**EXERCISE INSTRUCTIONS**. Transcribe exactly everything in the data below from the line containing "Verträge mit Kunden in Griechenland (59, 429)" down to the line containing "kosmidis@cbbl-lawyers.de (242, 254)", both lines included and nothing further.

──────── DATA FOR THE TASK ────────

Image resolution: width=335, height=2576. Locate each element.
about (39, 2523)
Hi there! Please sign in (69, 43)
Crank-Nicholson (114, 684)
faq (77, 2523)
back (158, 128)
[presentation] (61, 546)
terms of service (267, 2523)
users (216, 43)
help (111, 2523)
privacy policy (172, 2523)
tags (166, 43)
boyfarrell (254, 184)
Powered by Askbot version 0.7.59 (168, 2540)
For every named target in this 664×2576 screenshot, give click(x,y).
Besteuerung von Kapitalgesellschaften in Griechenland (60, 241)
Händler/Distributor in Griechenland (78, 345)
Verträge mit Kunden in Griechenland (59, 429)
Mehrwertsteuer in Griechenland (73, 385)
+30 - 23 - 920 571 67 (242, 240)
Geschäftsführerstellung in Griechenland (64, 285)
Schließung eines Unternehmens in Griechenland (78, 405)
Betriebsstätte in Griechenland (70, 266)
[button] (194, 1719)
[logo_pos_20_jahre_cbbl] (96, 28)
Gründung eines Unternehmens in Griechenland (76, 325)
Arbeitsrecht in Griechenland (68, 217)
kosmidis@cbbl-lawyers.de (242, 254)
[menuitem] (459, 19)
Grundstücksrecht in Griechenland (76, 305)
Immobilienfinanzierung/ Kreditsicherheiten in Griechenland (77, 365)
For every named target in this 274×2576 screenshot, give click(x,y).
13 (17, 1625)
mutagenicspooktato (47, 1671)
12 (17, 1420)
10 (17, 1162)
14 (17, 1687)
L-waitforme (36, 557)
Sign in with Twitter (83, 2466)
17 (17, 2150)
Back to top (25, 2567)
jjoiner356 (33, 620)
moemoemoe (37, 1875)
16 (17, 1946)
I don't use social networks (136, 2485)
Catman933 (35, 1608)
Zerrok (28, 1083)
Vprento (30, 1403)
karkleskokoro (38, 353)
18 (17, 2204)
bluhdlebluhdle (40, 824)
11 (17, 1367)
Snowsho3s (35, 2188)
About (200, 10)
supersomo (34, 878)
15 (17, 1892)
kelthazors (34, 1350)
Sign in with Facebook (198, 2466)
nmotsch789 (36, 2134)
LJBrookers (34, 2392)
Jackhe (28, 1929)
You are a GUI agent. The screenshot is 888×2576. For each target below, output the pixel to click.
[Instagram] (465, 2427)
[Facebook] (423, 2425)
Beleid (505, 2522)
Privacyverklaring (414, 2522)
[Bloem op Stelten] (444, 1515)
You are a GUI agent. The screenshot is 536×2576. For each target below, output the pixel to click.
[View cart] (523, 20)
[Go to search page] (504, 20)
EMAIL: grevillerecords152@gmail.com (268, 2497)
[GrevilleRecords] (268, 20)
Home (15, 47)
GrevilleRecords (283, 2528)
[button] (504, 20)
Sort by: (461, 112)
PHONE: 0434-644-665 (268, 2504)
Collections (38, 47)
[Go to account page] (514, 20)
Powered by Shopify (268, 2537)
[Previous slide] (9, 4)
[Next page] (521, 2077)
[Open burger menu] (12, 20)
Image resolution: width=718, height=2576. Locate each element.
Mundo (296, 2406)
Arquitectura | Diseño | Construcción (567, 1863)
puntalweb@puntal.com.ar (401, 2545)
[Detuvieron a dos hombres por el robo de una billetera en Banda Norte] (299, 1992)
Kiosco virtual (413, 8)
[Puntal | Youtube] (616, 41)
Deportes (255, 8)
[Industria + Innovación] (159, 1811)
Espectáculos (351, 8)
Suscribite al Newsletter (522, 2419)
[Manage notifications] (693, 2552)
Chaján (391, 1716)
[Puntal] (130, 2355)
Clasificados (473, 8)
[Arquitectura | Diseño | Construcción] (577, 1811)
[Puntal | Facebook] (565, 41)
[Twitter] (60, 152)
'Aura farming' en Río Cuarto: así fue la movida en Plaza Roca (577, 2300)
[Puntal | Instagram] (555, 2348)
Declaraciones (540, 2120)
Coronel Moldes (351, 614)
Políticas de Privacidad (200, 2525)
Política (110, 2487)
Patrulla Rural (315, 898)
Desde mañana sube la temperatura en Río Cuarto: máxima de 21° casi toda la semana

────────

**SOLUTION**.
Verträge mit Kunden in Griechenland (59, 429)
Mehrwertsteuer in Griechenland (73, 385)
+30 - 23 - 920 571 67 (242, 240)
Geschäftsführerstellung in Griechenland (64, 285)
Schließung eines Unternehmens in Griechenland (78, 405)
Betriebsstätte in Griechenland (70, 266)
[button] (194, 1719)
[logo_pos_20_jahre_cbbl] (96, 28)
Gründung eines Unternehmens in Griechenland (76, 325)
Arbeitsrecht in Griechenland (68, 217)
kosmidis@cbbl-lawyers.de (242, 254)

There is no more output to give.